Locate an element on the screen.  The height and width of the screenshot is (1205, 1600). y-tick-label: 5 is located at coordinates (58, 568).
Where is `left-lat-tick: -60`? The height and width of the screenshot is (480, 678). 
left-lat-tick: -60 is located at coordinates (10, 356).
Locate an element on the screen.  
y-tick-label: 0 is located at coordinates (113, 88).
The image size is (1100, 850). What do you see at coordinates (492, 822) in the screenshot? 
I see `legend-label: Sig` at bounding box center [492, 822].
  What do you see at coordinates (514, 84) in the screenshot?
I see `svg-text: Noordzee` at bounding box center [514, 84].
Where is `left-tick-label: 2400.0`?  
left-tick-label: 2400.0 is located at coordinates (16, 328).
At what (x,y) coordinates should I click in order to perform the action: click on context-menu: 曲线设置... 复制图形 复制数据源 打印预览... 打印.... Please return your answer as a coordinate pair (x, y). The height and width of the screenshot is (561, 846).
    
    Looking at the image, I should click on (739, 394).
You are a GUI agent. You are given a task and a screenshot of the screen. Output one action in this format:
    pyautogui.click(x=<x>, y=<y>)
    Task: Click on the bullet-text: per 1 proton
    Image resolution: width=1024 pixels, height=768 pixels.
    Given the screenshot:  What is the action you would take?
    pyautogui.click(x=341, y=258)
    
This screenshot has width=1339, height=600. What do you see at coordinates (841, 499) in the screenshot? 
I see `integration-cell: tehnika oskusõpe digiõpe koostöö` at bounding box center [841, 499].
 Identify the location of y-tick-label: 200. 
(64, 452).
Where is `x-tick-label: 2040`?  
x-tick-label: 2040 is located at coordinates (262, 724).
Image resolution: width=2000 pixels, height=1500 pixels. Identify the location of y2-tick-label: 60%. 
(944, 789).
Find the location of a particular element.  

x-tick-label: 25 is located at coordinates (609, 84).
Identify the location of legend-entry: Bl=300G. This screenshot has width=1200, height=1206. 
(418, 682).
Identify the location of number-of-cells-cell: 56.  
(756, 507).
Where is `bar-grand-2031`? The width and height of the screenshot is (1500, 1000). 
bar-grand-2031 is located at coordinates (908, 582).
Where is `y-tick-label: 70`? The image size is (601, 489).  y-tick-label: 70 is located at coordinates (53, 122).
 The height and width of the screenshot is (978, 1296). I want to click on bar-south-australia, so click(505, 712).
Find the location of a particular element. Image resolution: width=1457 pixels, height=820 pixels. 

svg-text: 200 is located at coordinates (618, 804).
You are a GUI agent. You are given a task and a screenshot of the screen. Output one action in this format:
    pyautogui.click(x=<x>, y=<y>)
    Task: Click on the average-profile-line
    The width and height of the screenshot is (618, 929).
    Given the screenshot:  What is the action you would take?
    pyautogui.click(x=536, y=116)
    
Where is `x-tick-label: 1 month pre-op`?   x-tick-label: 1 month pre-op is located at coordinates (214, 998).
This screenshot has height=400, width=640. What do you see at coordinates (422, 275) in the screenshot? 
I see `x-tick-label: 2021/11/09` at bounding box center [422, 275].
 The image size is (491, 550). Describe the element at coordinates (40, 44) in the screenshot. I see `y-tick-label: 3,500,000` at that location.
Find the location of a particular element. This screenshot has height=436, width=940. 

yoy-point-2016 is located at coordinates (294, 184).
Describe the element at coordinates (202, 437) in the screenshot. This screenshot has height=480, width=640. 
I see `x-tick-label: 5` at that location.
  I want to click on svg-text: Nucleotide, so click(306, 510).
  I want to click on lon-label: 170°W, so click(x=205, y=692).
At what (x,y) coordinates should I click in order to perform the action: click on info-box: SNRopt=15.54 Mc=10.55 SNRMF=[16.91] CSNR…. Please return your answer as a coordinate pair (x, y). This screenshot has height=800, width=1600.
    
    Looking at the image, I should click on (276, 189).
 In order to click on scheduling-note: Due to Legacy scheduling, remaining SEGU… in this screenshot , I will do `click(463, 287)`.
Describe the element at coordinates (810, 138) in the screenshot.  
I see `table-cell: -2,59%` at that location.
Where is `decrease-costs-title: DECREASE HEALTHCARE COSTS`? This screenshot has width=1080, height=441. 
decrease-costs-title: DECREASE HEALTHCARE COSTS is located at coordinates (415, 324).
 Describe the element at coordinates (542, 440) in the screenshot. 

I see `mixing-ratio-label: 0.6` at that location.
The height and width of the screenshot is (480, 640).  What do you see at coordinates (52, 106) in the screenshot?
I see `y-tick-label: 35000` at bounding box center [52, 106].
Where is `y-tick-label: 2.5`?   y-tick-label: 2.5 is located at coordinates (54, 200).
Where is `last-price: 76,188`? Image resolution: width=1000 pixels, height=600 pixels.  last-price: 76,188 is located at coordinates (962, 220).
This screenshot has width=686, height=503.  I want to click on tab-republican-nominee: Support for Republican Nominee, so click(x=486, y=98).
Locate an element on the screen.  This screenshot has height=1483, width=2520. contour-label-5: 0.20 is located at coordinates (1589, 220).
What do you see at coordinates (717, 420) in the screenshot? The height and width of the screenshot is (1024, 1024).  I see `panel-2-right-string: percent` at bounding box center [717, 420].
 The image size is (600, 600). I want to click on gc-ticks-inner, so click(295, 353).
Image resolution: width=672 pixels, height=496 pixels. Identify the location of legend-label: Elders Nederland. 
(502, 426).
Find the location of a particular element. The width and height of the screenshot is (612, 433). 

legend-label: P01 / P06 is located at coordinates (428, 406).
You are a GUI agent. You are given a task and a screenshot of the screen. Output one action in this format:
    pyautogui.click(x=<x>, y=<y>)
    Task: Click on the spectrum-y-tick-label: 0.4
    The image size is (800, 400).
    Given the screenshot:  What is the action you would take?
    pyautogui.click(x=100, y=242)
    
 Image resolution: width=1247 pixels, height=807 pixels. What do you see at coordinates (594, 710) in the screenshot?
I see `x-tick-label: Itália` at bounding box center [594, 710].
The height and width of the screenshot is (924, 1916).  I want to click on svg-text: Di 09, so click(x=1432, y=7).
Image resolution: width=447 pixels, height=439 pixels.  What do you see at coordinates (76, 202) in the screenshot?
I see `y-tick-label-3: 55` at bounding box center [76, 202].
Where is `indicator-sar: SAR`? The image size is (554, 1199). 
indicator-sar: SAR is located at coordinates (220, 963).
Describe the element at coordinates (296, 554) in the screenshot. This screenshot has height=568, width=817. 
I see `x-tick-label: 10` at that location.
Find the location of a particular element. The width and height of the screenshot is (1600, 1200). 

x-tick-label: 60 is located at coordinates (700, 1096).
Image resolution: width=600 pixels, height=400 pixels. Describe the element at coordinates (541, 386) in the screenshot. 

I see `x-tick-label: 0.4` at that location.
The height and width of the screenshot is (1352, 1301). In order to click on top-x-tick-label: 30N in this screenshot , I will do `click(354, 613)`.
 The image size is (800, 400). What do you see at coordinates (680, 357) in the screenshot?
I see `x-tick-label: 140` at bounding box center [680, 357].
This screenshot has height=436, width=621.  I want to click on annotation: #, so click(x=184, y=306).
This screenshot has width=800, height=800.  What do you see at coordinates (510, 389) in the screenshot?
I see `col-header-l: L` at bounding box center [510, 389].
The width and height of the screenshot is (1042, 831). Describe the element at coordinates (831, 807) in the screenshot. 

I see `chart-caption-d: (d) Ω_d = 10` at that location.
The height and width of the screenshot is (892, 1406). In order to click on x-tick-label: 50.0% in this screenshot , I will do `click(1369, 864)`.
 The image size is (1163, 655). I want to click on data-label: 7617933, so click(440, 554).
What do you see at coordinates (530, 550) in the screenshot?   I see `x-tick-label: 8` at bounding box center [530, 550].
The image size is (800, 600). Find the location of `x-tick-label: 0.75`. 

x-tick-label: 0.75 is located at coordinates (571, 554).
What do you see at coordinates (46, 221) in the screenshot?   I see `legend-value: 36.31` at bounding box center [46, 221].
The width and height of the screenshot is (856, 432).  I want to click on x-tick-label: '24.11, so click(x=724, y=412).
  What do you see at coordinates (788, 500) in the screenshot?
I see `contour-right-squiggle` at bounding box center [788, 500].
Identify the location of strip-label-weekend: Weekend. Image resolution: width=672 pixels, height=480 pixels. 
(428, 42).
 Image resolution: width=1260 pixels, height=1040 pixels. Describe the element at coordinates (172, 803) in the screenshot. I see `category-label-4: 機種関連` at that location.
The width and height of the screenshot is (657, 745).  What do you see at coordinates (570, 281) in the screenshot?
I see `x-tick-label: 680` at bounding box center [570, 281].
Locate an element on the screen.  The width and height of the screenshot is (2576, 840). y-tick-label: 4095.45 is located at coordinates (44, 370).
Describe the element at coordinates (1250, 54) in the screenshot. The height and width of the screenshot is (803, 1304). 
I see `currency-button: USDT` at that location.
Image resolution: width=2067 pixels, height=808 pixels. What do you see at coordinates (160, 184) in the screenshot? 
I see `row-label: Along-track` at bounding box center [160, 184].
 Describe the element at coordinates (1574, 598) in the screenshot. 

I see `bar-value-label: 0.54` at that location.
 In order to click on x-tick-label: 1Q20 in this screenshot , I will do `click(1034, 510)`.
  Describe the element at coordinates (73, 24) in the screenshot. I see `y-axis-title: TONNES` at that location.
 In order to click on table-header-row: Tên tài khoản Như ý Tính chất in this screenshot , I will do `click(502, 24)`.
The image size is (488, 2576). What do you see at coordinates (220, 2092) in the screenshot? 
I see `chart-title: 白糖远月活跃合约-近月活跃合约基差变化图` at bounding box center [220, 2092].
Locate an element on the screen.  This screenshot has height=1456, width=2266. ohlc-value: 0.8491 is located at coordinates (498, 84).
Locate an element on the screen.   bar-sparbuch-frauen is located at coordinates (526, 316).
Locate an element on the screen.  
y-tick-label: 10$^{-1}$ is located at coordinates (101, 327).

→ WHAT IS BEING ASKED
Print the entries from the very start through the line containing "Looking at the image, I should click on (739, 394).", both ends included, copying each line word for word.

→ ANSWER SECTION
Locate an element on the screen.  The height and width of the screenshot is (1205, 1600). y-tick-label: 5 is located at coordinates (58, 568).
Where is `left-lat-tick: -60`? The height and width of the screenshot is (480, 678). 
left-lat-tick: -60 is located at coordinates (10, 356).
Locate an element on the screen.  
y-tick-label: 0 is located at coordinates (113, 88).
The image size is (1100, 850). What do you see at coordinates (492, 822) in the screenshot? 
I see `legend-label: Sig` at bounding box center [492, 822].
  What do you see at coordinates (514, 84) in the screenshot?
I see `svg-text: Noordzee` at bounding box center [514, 84].
Where is `left-tick-label: 2400.0`?  
left-tick-label: 2400.0 is located at coordinates (16, 328).
At what (x,y) coordinates should I click in order to perform the action: click on context-menu: 曲线设置... 复制图形 复制数据源 打印预览... 打印.... Please return your answer as a coordinate pair (x, y). The height and width of the screenshot is (561, 846).
    
    Looking at the image, I should click on (739, 394).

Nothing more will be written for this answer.